Canada Post is honouring the late Salome Bey, widely regarded as this country’s first lady of the blues, with a stamp.
The commemorative stamp will be unveiled on April 21 in Toronto with her daughters, singers SATE and TuKu on hand.
Bey died in August 2020 at 86.
Born in New Jersey, she relocated in Toronto in 1964 and became a staple of the city’s live music and musical theatre scenes. She released her debut self-titled album in 1970 and recorded several others over the next three decades, including a pair with jazz pianist Horace Silver and one with the Montreal Jubilation Gospel Choir.
Her stage credits include Blue S.A., Justine, Spring Thaw, Dude, Don’t Bother Me, I Can’t Cope and Your Arms Too Short to Box with God. The latter earned Bey a Grammy nomination in 1977 for Best Inspirational Performance.
Bey created Indigo, a cabaret show about the history of black music, for which she won a Dora Mavor Moore Award. She also created Shimmytime about jazz-blues singer Ethel Water and Madame Gertrude about blues singer Ma Rainey.

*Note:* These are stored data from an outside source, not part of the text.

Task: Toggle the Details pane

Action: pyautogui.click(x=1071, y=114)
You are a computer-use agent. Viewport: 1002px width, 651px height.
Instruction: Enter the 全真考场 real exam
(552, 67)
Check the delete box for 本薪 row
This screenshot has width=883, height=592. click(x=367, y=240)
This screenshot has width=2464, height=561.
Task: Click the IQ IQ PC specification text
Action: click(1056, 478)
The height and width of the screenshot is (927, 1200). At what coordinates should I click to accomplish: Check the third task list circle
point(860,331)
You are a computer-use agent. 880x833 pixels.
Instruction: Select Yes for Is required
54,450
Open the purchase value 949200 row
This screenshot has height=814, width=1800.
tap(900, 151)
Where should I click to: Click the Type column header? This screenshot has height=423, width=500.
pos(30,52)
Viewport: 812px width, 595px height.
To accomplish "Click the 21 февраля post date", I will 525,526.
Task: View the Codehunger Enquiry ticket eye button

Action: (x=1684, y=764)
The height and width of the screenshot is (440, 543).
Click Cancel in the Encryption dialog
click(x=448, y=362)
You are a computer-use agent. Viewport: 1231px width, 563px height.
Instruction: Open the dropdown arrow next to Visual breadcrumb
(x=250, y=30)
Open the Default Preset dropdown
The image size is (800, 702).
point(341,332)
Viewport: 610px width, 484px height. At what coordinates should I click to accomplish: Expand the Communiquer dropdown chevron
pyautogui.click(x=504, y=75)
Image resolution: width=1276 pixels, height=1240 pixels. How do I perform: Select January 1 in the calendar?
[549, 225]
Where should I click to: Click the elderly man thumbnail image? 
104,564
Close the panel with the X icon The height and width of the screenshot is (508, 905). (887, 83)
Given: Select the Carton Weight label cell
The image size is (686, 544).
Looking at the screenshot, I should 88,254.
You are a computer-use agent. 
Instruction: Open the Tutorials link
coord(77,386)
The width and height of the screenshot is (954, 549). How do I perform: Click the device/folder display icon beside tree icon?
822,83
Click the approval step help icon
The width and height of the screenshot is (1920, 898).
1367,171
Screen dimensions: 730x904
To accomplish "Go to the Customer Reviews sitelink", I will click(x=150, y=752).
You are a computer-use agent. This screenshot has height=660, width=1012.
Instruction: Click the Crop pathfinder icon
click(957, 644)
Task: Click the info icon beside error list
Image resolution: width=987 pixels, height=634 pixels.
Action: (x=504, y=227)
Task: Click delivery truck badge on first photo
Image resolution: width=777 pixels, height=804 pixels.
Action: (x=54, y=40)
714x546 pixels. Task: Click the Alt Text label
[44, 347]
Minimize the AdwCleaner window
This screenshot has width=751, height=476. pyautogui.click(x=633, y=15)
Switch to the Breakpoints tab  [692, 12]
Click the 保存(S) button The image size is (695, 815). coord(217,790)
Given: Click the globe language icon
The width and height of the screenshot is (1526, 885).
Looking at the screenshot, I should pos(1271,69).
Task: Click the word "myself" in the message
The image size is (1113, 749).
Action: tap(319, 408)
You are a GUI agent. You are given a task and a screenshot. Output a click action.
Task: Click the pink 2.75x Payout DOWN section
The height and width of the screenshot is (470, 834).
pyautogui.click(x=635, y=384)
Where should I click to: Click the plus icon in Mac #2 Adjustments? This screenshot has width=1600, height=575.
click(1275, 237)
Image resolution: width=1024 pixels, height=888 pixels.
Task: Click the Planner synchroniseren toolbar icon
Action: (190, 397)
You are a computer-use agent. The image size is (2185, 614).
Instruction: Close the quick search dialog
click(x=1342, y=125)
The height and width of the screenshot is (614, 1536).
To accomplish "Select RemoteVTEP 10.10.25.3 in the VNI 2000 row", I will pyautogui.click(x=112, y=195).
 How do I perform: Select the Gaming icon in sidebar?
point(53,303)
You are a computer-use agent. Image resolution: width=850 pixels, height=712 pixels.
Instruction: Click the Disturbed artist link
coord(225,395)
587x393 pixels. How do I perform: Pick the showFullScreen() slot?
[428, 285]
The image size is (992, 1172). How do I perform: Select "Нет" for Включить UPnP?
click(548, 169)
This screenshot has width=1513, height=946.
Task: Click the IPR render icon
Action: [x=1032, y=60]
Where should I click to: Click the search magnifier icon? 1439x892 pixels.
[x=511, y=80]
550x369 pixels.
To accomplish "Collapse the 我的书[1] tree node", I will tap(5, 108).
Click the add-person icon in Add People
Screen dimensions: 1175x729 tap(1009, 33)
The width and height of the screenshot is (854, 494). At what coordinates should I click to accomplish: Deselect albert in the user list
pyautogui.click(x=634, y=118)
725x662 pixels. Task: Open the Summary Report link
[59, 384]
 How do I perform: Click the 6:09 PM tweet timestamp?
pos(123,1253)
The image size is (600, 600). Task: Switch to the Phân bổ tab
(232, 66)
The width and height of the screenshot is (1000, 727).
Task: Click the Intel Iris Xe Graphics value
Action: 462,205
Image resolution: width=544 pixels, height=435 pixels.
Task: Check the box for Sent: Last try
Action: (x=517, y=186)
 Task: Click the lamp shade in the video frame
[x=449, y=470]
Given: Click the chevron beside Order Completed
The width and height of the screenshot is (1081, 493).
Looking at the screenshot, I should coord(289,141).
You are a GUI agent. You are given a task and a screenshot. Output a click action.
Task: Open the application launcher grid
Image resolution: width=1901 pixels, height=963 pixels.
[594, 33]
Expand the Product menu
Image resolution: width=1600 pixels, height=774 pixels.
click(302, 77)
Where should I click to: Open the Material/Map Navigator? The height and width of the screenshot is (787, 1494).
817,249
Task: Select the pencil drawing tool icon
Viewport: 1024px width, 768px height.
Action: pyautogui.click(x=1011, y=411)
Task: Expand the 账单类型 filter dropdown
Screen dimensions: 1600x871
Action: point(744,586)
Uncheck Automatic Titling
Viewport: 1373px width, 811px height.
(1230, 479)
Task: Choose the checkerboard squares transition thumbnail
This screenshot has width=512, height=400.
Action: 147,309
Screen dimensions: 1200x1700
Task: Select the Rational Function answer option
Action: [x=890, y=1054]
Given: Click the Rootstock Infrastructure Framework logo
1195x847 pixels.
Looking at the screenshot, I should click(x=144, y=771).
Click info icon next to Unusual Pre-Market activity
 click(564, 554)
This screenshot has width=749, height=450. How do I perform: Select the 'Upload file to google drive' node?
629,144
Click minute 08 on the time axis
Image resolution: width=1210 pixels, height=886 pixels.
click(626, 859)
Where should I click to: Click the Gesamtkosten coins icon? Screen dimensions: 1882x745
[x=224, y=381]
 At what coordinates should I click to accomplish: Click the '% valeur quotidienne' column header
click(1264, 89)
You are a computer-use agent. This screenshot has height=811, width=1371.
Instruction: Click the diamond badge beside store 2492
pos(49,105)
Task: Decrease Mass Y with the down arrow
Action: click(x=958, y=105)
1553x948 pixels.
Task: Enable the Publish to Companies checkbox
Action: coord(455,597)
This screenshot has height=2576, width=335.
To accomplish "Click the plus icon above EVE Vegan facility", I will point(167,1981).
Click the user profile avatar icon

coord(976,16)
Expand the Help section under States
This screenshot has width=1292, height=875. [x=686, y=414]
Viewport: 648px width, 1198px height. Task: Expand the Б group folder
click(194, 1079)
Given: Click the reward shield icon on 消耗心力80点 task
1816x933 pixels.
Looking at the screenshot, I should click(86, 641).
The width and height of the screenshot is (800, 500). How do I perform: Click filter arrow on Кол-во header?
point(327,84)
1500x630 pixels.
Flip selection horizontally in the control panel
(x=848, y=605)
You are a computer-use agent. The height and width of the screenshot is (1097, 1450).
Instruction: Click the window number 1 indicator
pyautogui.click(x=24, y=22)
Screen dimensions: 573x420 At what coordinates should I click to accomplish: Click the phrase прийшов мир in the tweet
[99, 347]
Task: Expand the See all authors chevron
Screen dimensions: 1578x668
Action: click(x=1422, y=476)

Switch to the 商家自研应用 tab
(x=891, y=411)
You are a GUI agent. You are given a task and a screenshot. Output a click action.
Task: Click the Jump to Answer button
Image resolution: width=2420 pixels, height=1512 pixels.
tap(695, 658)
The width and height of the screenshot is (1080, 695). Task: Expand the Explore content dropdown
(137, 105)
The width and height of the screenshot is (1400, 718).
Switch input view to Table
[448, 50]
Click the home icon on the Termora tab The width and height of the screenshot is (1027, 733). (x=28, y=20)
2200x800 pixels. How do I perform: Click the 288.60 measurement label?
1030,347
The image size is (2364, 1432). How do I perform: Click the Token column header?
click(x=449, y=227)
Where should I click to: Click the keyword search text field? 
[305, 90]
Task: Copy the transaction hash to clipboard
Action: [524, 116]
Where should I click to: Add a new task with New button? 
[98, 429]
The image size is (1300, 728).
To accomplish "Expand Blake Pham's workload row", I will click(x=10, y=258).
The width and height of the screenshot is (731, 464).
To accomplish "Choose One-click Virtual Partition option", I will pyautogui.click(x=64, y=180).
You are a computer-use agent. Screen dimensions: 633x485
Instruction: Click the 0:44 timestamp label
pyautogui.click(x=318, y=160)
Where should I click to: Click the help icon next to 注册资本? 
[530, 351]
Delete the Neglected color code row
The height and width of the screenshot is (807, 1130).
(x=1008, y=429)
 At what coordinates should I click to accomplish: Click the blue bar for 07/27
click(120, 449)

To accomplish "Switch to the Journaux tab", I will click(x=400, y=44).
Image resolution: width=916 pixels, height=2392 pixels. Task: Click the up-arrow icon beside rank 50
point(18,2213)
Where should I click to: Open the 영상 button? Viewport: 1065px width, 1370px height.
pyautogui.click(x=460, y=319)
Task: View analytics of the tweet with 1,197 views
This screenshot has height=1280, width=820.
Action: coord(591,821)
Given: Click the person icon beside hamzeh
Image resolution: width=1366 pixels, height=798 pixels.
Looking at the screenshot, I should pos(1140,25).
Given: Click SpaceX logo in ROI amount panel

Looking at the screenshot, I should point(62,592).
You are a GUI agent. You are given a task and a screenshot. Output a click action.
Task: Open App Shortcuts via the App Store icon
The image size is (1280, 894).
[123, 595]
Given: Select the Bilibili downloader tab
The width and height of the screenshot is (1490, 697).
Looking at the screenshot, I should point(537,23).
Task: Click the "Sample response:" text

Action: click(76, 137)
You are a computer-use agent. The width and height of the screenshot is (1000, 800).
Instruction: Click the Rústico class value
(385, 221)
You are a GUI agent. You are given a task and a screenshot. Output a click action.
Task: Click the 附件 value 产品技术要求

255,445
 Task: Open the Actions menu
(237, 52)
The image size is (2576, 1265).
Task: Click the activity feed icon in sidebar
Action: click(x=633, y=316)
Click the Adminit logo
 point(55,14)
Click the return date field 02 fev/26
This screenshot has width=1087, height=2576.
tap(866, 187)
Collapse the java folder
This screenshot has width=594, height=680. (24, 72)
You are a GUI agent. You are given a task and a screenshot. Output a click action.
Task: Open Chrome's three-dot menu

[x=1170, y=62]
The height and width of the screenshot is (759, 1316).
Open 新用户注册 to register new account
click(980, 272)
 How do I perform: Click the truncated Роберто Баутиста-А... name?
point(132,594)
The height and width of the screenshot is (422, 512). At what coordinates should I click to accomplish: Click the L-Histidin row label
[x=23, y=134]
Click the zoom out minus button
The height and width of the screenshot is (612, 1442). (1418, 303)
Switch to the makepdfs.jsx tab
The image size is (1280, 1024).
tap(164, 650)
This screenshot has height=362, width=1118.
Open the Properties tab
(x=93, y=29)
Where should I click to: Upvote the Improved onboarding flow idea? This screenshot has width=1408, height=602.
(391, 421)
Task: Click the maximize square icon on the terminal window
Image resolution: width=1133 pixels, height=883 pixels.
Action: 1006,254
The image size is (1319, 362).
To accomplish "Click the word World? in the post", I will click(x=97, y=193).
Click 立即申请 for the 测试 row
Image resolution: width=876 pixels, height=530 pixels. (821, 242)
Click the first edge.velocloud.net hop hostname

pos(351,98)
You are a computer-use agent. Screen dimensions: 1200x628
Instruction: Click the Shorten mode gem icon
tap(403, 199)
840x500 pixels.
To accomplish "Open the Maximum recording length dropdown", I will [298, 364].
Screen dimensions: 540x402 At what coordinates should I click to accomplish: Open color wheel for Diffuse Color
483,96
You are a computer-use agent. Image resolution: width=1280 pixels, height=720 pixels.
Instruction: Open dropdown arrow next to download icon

She was honoured with a Toronto Arts Award and, in 2005, was made an honourary Member of the Order of Canada. Her album Your Arms Too Short To Box With God earned a Grammy nomination in 1977 for Best Inspirational Performance.
Canada Post has previously issued stamps honouring a long list of homegrown music artists, including Anne Murray, Gordon Lightfoot, Joni Mitchell, Paul Anka, Stompin’ Tom Connors, Bryan Adams, Rush, The Guess Who, The Tragically Hip, Oliver Jones, Bruce Cockburn, Kate & Anna McGarrigle, Robbie Robertson, Hank Snow, Tommy Hunter, Shania Twain and k.d. lang.
In 2019, a set of Leonard Cohen stamps was issued to mark what would have been the singer-songwriter’s 85th birthday.